I always did like Angel better than Buffy.


Responses

  1. Hero’s Journey doesn’t usually send out a middle-aged-y person. The Hobbit is an exception… How sad to outgrow the wonder of ‘who am I/who are we and why am I/why are we her?

  2. I don’t find that sad, it seems just natural growth to maturity. As an adult I’ve found much bigger stuff to wonder about than myself! I think “who am I and why am I here” is inherently a bit self centered, as young people are until they answer that question for themselves. I think one has to grow beyond it, to see the whole cosmos, and to get to, “what does the world around me need and how can I best contribute?”
    As for The Hobbit, it’s actually not YA at all, even though it’s often classified as such these days by marketing folks. As you know, it was written long before the genre was invented, when there were very few rules for children’s books. Tolkien would have trouble selling it as either juvenile or YA today, because all the characters are adults. Lucky us!

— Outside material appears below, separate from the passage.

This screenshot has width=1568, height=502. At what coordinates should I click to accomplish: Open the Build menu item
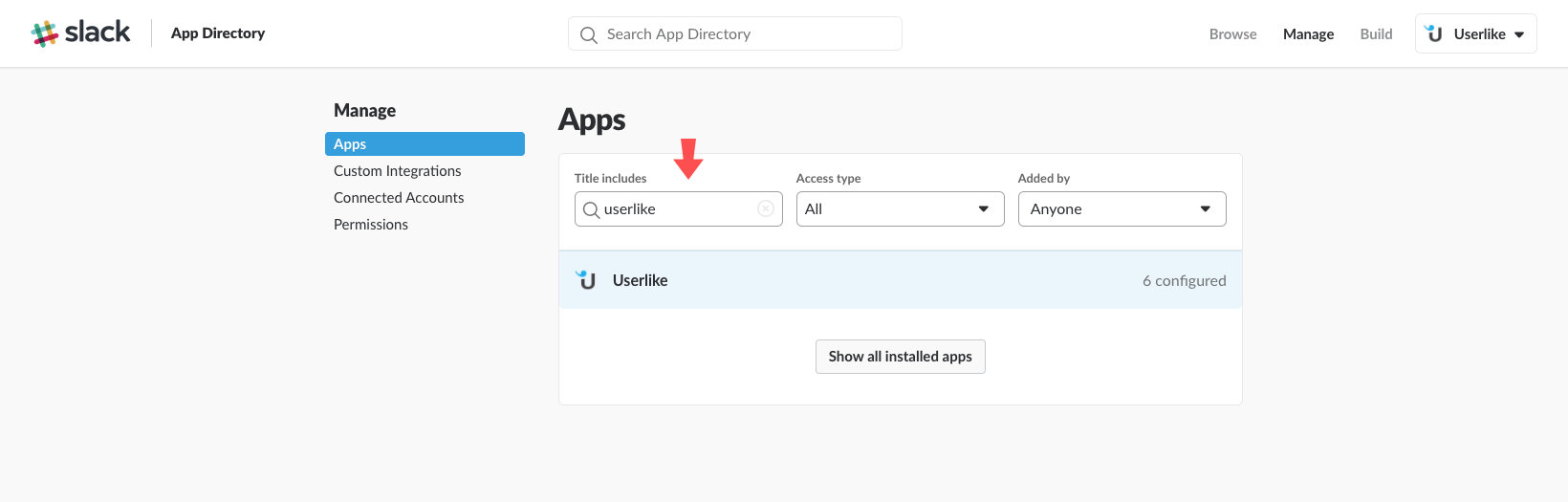pos(1376,33)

  3. While I’m starting to grow older in my adult years (Being the ripe age of 23), I still find coming of age stories to be engaging “Because” of the reasons you described. Still, I appreciate the alternative point of view from the older perspective (no insult intended). Thanks so much for sharing. 🙂

  4. YA fiction isn’t usually written for adults anyways though?

  5. Strictly speaking, of course it is not. However, I know many adults, including people well past their 20s, who love YA, and even a fair number who seem to prefer it to adult fantasy or SF. This post grew out of my answers to my peers who had trouble understanding why I am not as wild as they are about Harry Potter or The Hunger Games or [fill in your favorite].

    BTW, welcome to the blog, and thanks for commenting.

  6. Thanks for commenting, Brian, and welcome. I was also still very much enjoying YA well into my 30s, I think it was having children that shifted my perspective away from the coming of age stories. Re “older perspective” – no insult seen at all – my being older was the point of the post.